Run Pytorch Model on the internal NPU of the IMX95

TobiasAtAGI · October 31, 2025, 9:11am

I am trying to run a PyTorch model on the internal NPU of the IMX95. I followed the following steps:

Export PyTorch model as ONNX file (opset version 18; dynamo=True; model weights: Float32)
Quantize the model to int8 using onnx2quant and a calibration dataset with 500 samples
Convert the ONNX file to a TFLite file using eiq-converter.exe (--plugin eiq-converter-onnx2tflite)
(eIQ_Toolkit_v1.17.0\bin\eiq-converter.exe)
Convert the TFLite file for the IMX95 using neutron-converter.exe
(eIQ_Toolkit_v1.17.0\bin\neutron-converter\MCU_SDK_25.09.00+Linux_6.12.34_2.1.0\neutron-converter.exe)

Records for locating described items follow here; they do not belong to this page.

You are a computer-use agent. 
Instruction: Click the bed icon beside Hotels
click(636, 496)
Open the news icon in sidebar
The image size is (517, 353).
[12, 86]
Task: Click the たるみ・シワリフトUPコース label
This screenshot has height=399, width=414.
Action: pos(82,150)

All steps run without error, and I have created a PowerShell script that I use to run steps 2–4. It can be downloaded here:
script.ps1

The ONNX file (Output step 1) can be downloaded here:
model.onnx

The issue I have:
When I run the model on the NPU of the IMX95, the output is always the same despite providing different input images. However, when I run the TFLite model (Output of step 3) on the CPU of the IMX95, the output is correct for each image. This suggests that the conversion and quantization steps worked correctly, but the final step introduces issues.

I successfully converted (using the neutron-converter) and ran the example model provided by NXP (mobilenet_v1_1.0_224_quant.tflite) on the NPU of the IMX95. So the inference code is not the issue.

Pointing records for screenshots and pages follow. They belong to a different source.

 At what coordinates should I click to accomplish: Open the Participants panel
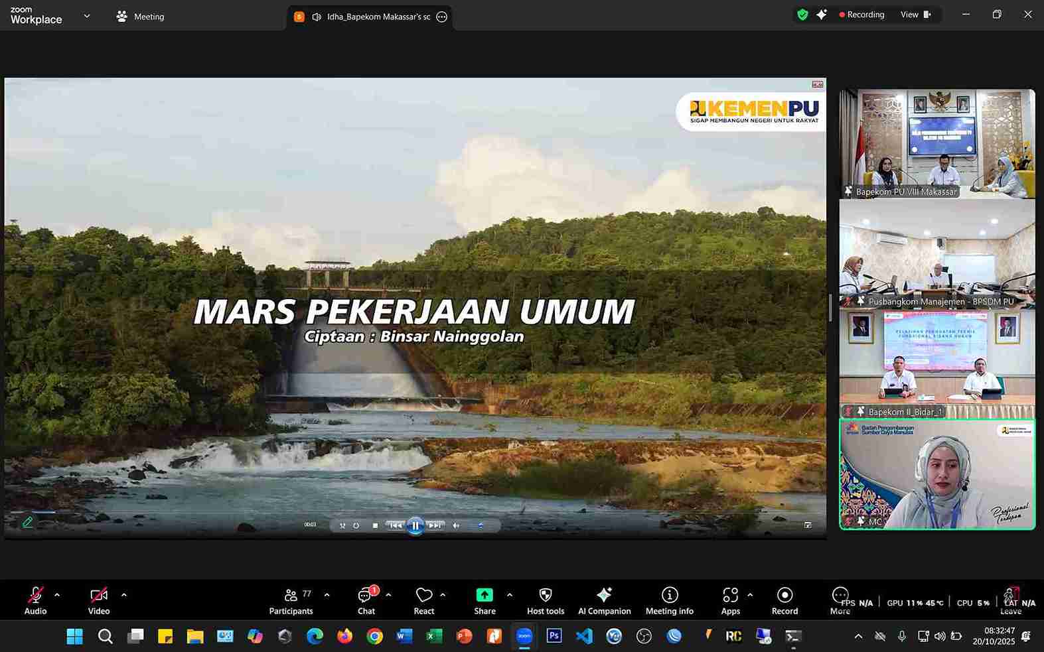click(x=291, y=601)
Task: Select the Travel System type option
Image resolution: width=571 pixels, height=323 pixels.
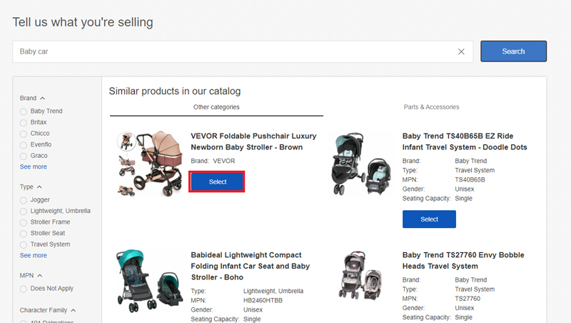Action: tap(24, 244)
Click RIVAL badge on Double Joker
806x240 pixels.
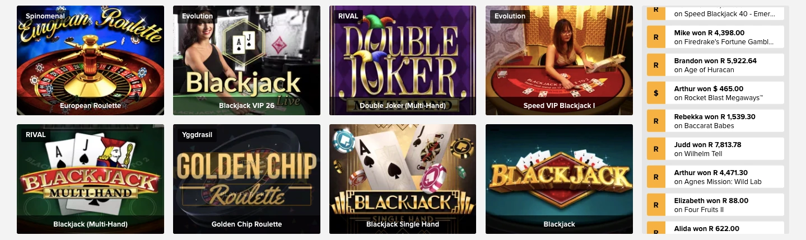(348, 16)
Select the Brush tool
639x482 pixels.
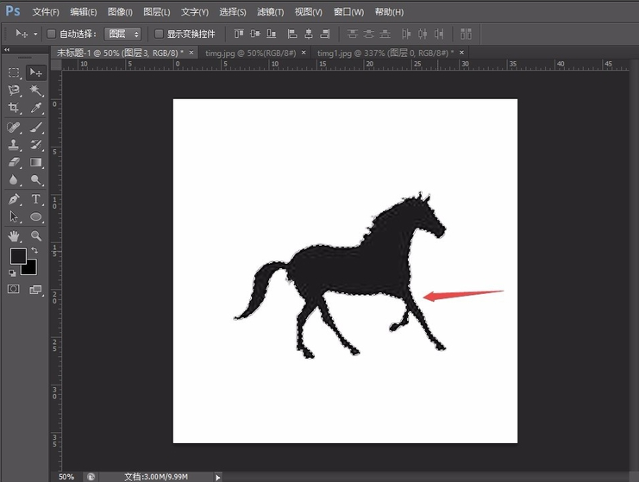point(36,127)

I suspect there is either a problem with the layers used in the model or something incorrect in the export or conversion process.

Thank you for any input or suggestions on how to solve this.

ToradexAI · October 31, 2025, 9:13am

Hi, I’m the Toradex AI Assistant.

I might make mistakes or occasionally get you wrong. Our support team will step in if needed.

I understand you’re experiencing issues with your PyTorch model producing consistent outputs when running on the i.MX95 NPU, despite working correctly on CPU. This is a known challenge with neural network model conversion pipelines.

Analysis of Your Conversion Pipeline

Your conversion workflow (PyTorch → ONNX → Quantized ONNX → TFLite → Neutron) is complex and introduces multiple potential points of failure. The fact that your model works correctly on CPU but produces identical outputs on NPU suggests the issue occurs during the neutron-converter step.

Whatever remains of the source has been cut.